Jésica Rodríguez “bebió veneno por licor suave” con José Luis Ábalos. O sea, que hubo amor, tal y como declaró un par de semanas después de San Valentín en el Supremo, donde acudió caracterizada como una espía rusa en la muerte de una tonadillera. “Yo no quería”, dijo la testigo, “ser segundo plato de nadie. (…) Me lo tomé como que él me había decepcionado amorosamente y que todos los planes que tenía no los cumplió”. Sangre en las palabras, oscuras golondrinas que se marcharon y no volvieron, siete cardenales en el corazón, carta monclovita a la ciudadanía. El dulce y peligroso colocón que te lleva a creer que “un cielo en un infierno cabe” y tal. Qué talentazo tan soberbio el del Fénix de los Ingenios, rediós.
Tema sórdido y mercúreo este de Jéssica –o Jessica o Jésica: su nombre suele aparecer escrito de tres maneras distintas–. Lo abordo cauto, prudente, desconfiado. Se dice mucho, no creo que se sepa tanto. Hubo medios que publicaron que el exministro de Transporte la encontró en un catálogo de prostitutas de lujo, pero el 3 de abril supimos que Ábalos encargó un informe pericial que desmontaría el supuesto bulo. El 27 de febrero, el periódico digital The Objective señalaba que pringaba de “madame”, reclutando jóvenes hetairas y llevándose un 35% de la comisión, pero el pasado martes, EDATV nos la desvelaba dentista, promocionando una pasta que mantiene los efectos de los tratamientos blanqueadores. Qué sé yo.
Jéssica Rodríguez afirmó en el Supremo que Ábalos le proporcionó un piso de lujo y que encargó su contratación por parte de dos empresas públicas, Ineco y Tragsatec. El presidente de la segunda, Juan Pablo González Mata, constató en el Senado que la expareja del otrora gerifalte sociata nunca fichó en el sistema de control horario de la empresa y que tenía un contrato “asignado a presidencia de Adif”, cuya máxima responsable era Isabel Pardo de Vera. Jéssica in Love cobraba mil pavos y no fue un sólo día a currar por falta de “interés”. “No tenía interés en el trabajo, pero en cobrar sí tendría interés”, le espetó en el Alto Tribunal el juez Leopoldo Puente.

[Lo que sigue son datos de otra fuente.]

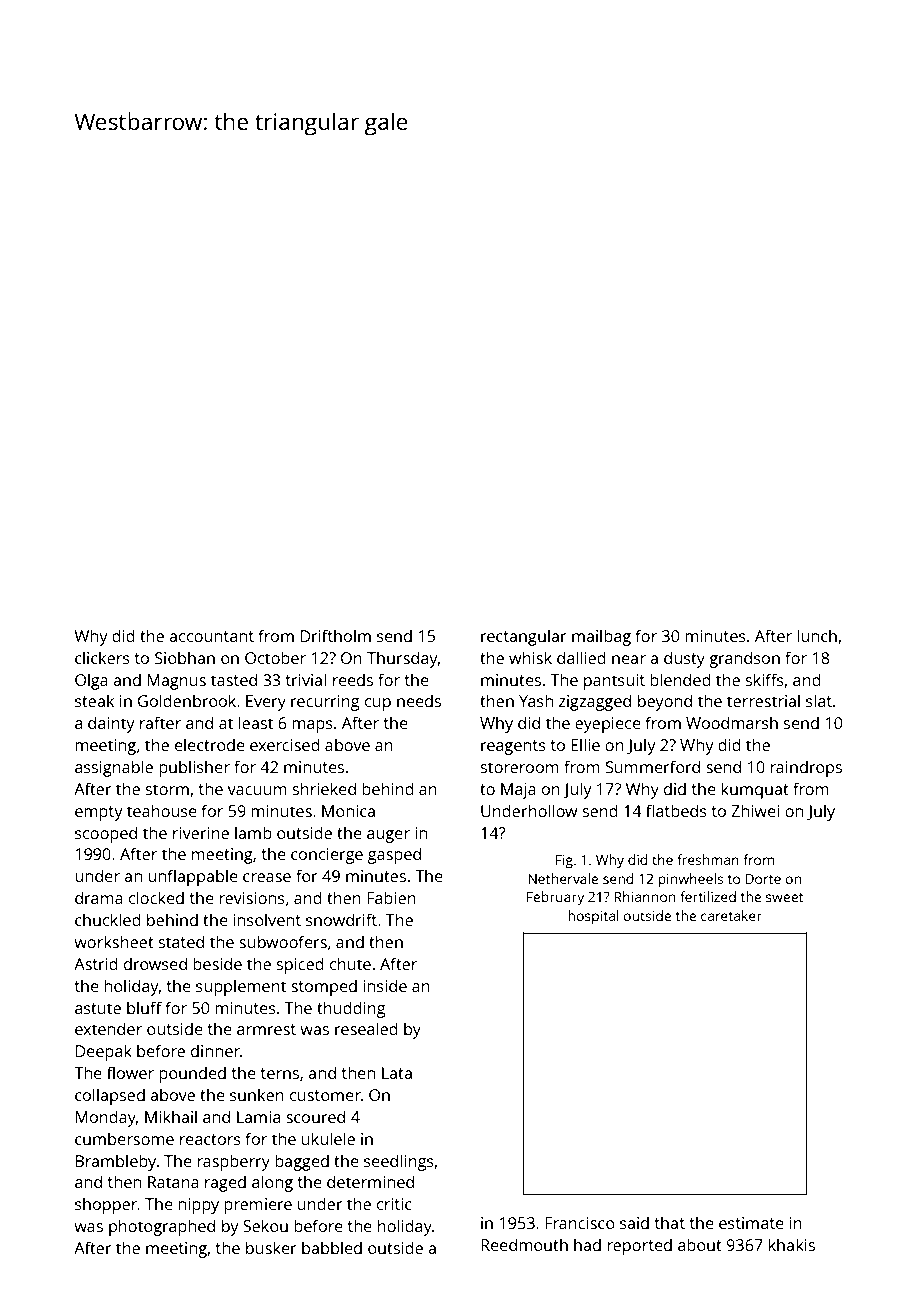 This document has height=1308, width=924. Describe the element at coordinates (391, 897) in the document. I see `Fabien` at that location.
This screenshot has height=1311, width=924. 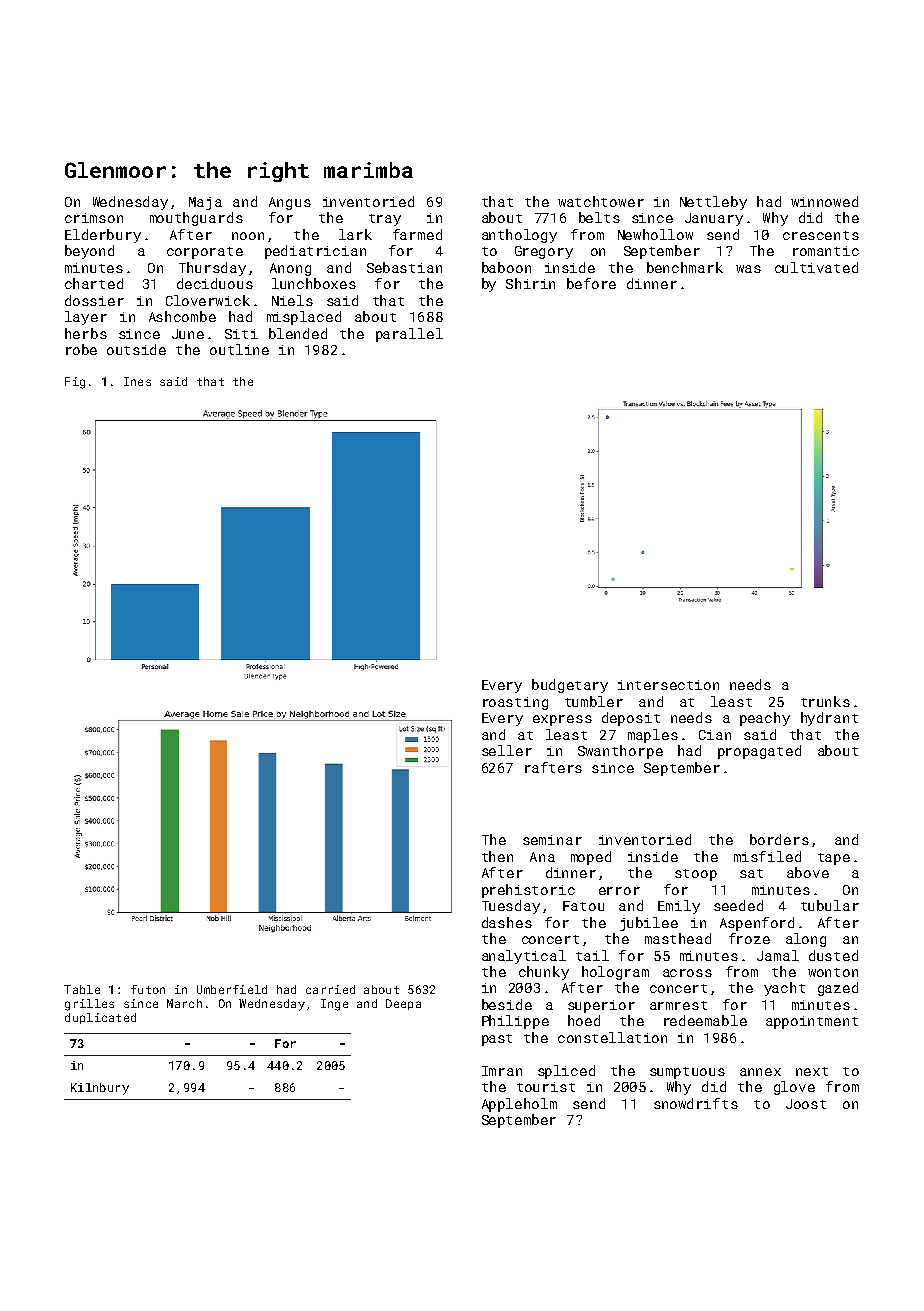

Quizá, por la proximidad de la Semana Santa, no me sale afilar el colmillo, sino arromarlo. Me inclino a pensar que, si bien Jéssica nunca fue un ser de luz, la historia de aquella estudiante de Odontología con un escudero crucial en el ascenso de Pedro Sánchez fue una peregrinación, hasta cierto punto ingenua, por el infierno dorado, por el sepulcro blanqueado del poder; que, tal y como testificó, estaba verdaderamente enamorada de un tipo que en noviembre fue imputado por cuatro delitos, tráfico de influencias, organización criminal, cohecho y malversación, y que, orteguiana, dedujo que una es una y sus circunstancias. “Ama y haz lo que quieras”: san Agustín nada objetó sobre delinquir en estos términos.
Quién le hubiera dicho a Jéssica, años ha, que se transformaría un personaje clave en la investigación de una trama de corrupción y que, cuando menos, convertiría a uno de los hombres más fuertes del PSOE en un paria, en un proscrito, en un ser impuro a ojos de Ferraz. Este lunes, la dentista –la prefiero dentista a cazatalentos de putas– acudirá al Senado para comparecer en la comisión que investiga el caso Koldo y sus ramificaciones. “Si me regalaban unas flores”, contó en el Supremo, “aunque las trajese Koldo, eran de Ábalos”. Firmo por que, cuando la exnovia del exministro se plante en la Cámara Alta, ya sea en la silla, ya sea en la mesa, se tope con una rosa blanca y una tarjeta con una dedicatoria. Quien lo probó lo sabe.